======== RECORDS PROVIDED ========
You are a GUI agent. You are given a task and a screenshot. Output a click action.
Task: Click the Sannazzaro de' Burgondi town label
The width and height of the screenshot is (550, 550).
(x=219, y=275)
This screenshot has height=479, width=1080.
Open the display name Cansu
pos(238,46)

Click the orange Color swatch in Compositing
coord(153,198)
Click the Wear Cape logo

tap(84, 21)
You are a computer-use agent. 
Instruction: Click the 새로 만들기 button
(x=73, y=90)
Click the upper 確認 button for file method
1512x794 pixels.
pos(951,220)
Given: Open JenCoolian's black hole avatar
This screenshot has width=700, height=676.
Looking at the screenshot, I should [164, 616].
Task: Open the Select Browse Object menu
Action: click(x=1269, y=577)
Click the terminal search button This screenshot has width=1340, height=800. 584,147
========
-- WHAT IS REQUIRED --
Look through the records above for the word "agent" and state how many lines contain it, giving the number alone.

-- ANSWER TO THIS TASK --
2